Superficial Appearance of Being Right



"Vice is a monster of so frightful mien, As to be hated needs but to be seen; Yet seen too oft, familiar with her face, we first endure, then pity, then embrace."
-Alexander Pope, An Essay on Man


A long habit of not thinking a thing WRONG, gives it a superficial appearance of being RIGHT, and raises at first a formidable outcry in defense of custom."
-Thomas Paine, Common Sense

The first time I read this opening salvo of Common Sense was in the airport on the way to SC last month. Those words gripped me. As they must have gripped their readers almost 250 years ago.

These words made me pause, and then reread over again several times. And then post them on various social media venues, because that is how you really know something is important these days. (snort)

A long habit of not thinking a thing wrong.

Superficial appearance of being right.

Formidable outcry in the defense of custom.

I really wonder how many practices in modern Christendom are being hailed as not wrong, which gives them a superficial appearance of being right?

The clarion call of tolerance. Tolerance of immorality in all its forms. Tolerance in the form of spiritual shallowness and ignorance because of an unwillingness to read and obey the Bible.
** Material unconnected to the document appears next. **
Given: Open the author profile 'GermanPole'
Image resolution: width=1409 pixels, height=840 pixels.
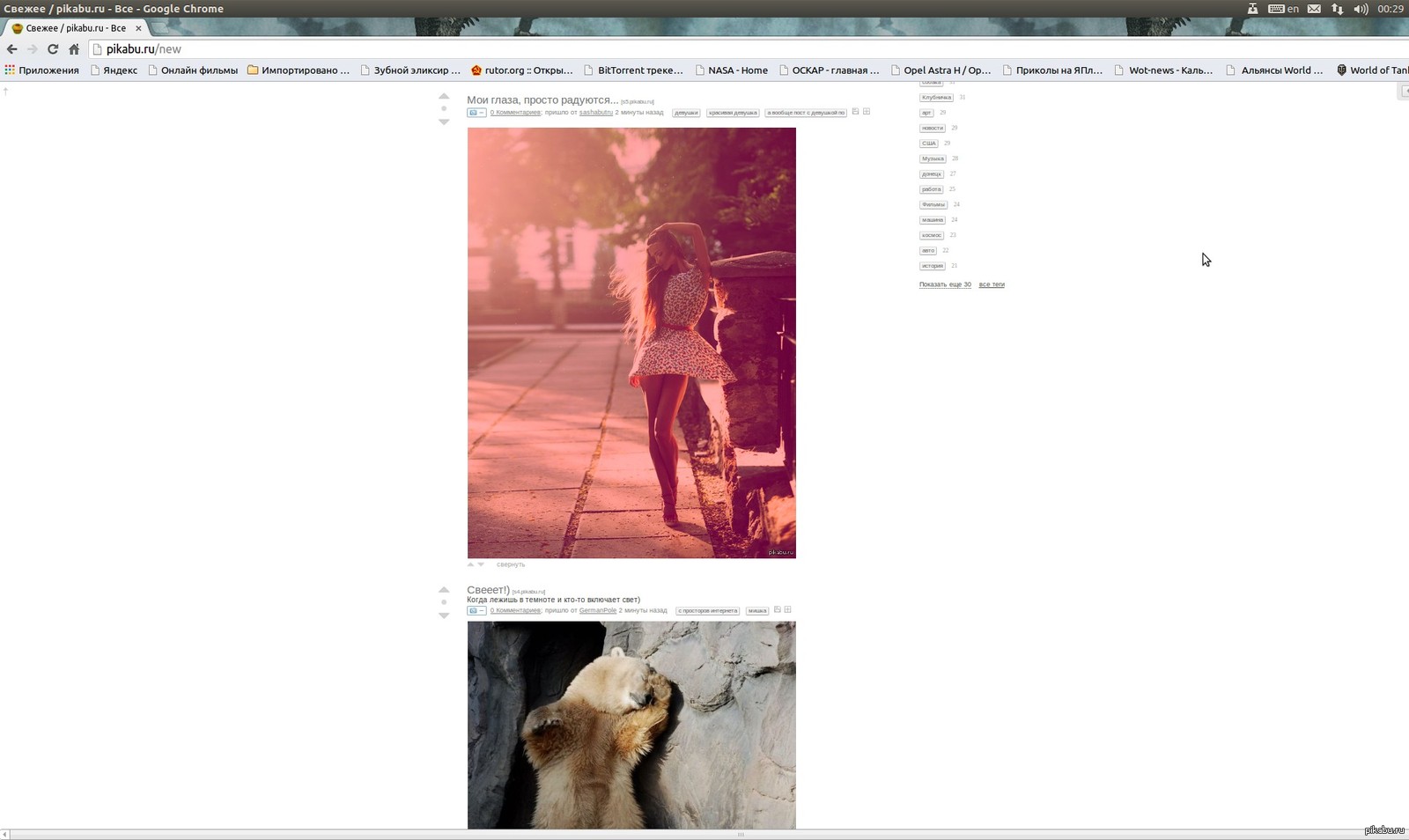Looking at the screenshot, I should click(597, 610).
The Bible doesn't fit into our parameters of how we feel God should act or be. We don't agree with something so we simply ignore that point.

We focus on the judge not part of Matthew 7, but disregard the call to discern between good and evil, false and true. Same chapter.

Modern Christianity in many respects would rather agree with what unbelievers say about God, God's words, God's character, God's acts and God's will, than to dig into Scripture to see for themselves what God Himself has said.

We have endured, pitied, and embraced a whole lot of unBiblical thinking, practices and even sin.

We need to wake up. We need to rock the boat. We need to give up the wrong that looks right on the surface.

Jonathan Edwards, in the early 1740s, preached a sermon that is still read today. Sinners in the Hand of an Angry God. Obviously that wouldn't go over too well in our day and age. God isn't angry. God is compassionate and tolerant and loving. People aren't sinners. People deep down are good.

Jonathan Edwards' listeners didn't respond by throwing him out of the pulpit. They didn't send hate mail (or emails or FB statuses) They didn't argue or disagree because it didn't fit in with their lifestyle or their views.

They cried out, "what must I do to be saved?" Saved from judgement. Saved from God's inevitable wrath. Saved from hell. Saved from their behavior here and now.

This sermon became a hallmark of what is now referred to, even in secular circles, as the Great Awakening.

Just a wonder, but would our American Revolution gained as much traction if this (spiritual) awakening hadn't begun first in the hearts of men?

Change will never be effected if we don't believe change is necessary. Change will never be effected if we remain satisfied with superficiality and the status quo.

We need to pray for discernment to see things how God sees them-both good and bad. We need to use God's terminology. We need to be real with ourselves, honest with our own hearts. We need to start with our own sin. We need to pray for courage to stand up against wrong that we have grown accustomed to out of habit.

Slavery, immorality, spiritual ignorance, lukewarm hearts.

All 21st century problems. First world problems. Third world problems. Our problems. Our sin.


To borrow a phrase from the BFF, let's start a new year's revolution. And let's start it today.